Not long ago, FedEx announced a new round of layoffs will cut more than 10% of its managers and supervisors team, while saying it has cut 12,000 employees since announcing layoffs last June to save costs. in February, UPS, the world's largest package delivery company, also joined the ranks of layoffs, starting to cut some drivers across the United States.
From a box hard to find to empty boxes piling up, the shipping industry into the "era of grabbing goods"
In 2021, global demand for shipping soared, with high freight rates and serious congestion, and containers used for shipping transportation became in demand. However, two years later, maritime demand entered a low point, freight prices fell back to the level before the epidemic, global capacity and containers are a serious surplus. In major ports around the world, empty containers were piling up.
The Shanghai Shipping Exchange Shipping Index chart shows that China's export container freight index has fallen sharply since last year and has now almost fallen to the thin level of 2019.
For the reasons behind the surplus of containers, industry analysis that, on the one hand, the current export volume from Southeast Asia to Europe and the United States is rising rapidly, resulting in a reduction in domestic exports.
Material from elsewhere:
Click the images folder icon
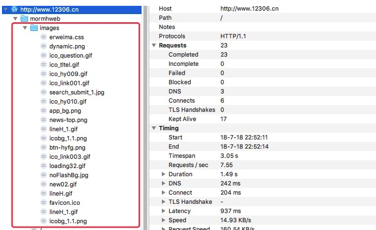Image resolution: width=376 pixels, height=230 pixels. click(x=34, y=28)
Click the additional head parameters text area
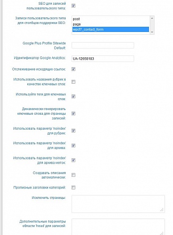Viewport: 173px width, 235px height. pyautogui.click(x=118, y=227)
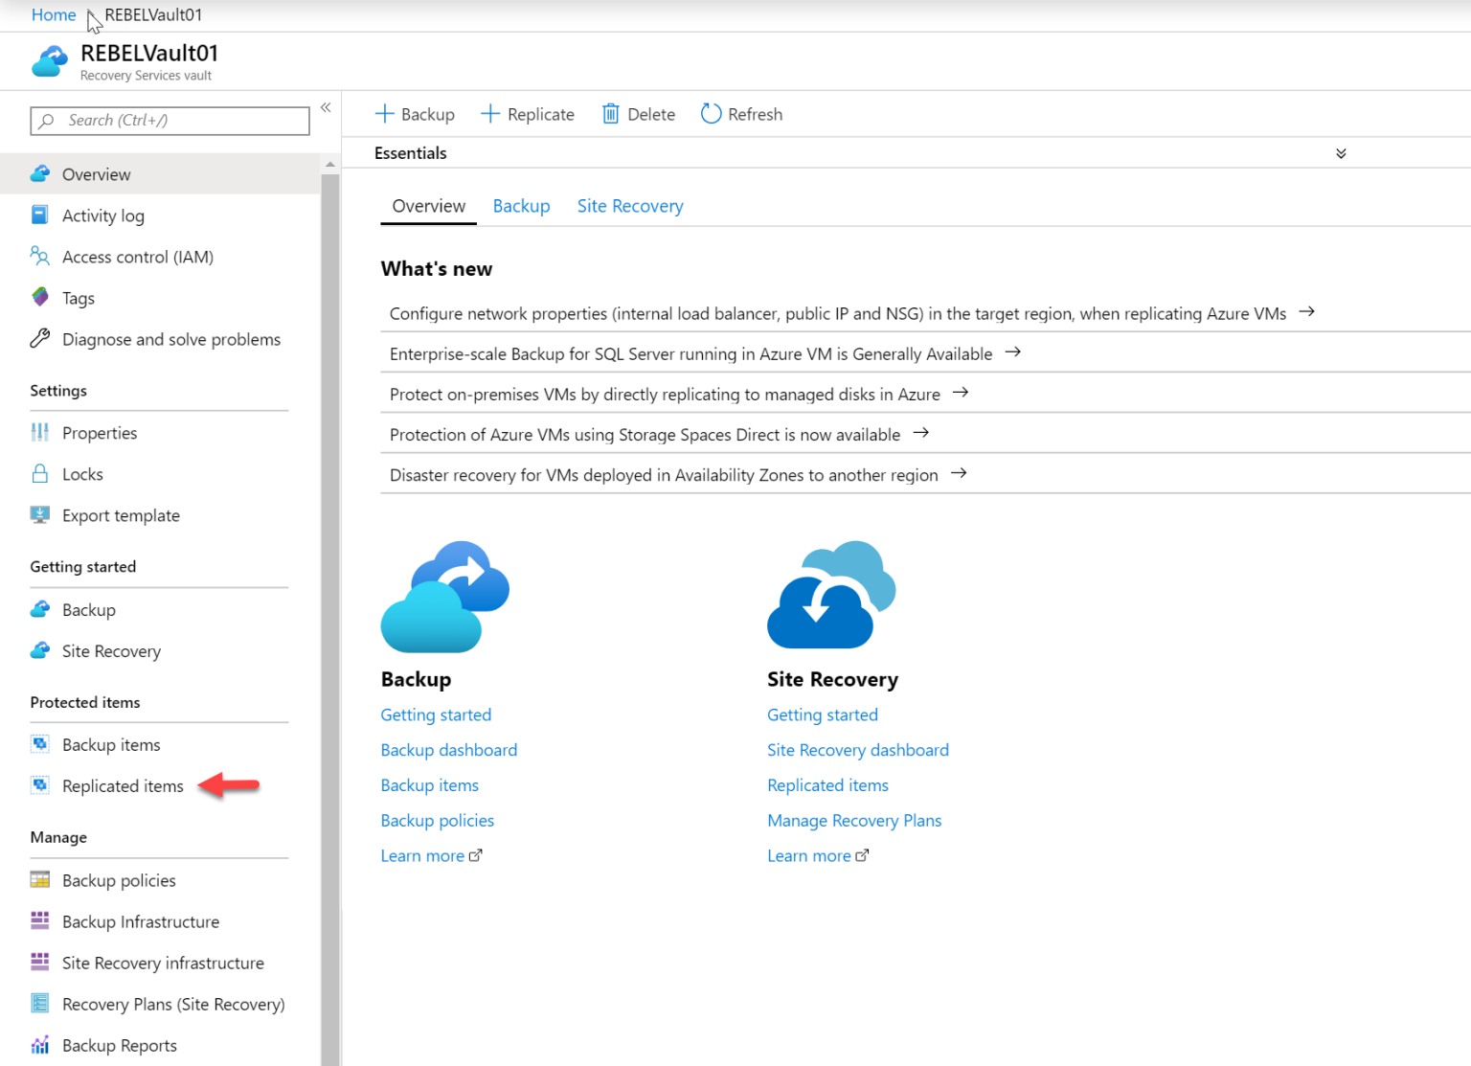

On the other hand, because the year before did not wait for the export order outbreak, many factories early vacation, empty containers can not be transferred out in time, thus causing a backlog of empty boxes at the port, and after the year was the off-season, the export volume is not high, so the empty boxes continue to accumulate. According to the situation in previous years, exports should rise after March.
DHL's "Ocean Freight Market Outlook 2023" report forecasts that sluggish consumer behavior will continue to affect demand at least through the first half of 2023. Ocean carriers are trying to limit the influx of capacity to stabilize freight levels.
Orders are down and the fight for cargoes remains central to alleviating empty container piles. In the first half of the year also do not rule out shipping companies will launch initiatives to focus on market share, when the market price may have a certain degree of decline. And once the demand recovery, the growth of cargo volume, the stage as well as regional price competition situation will be moderated.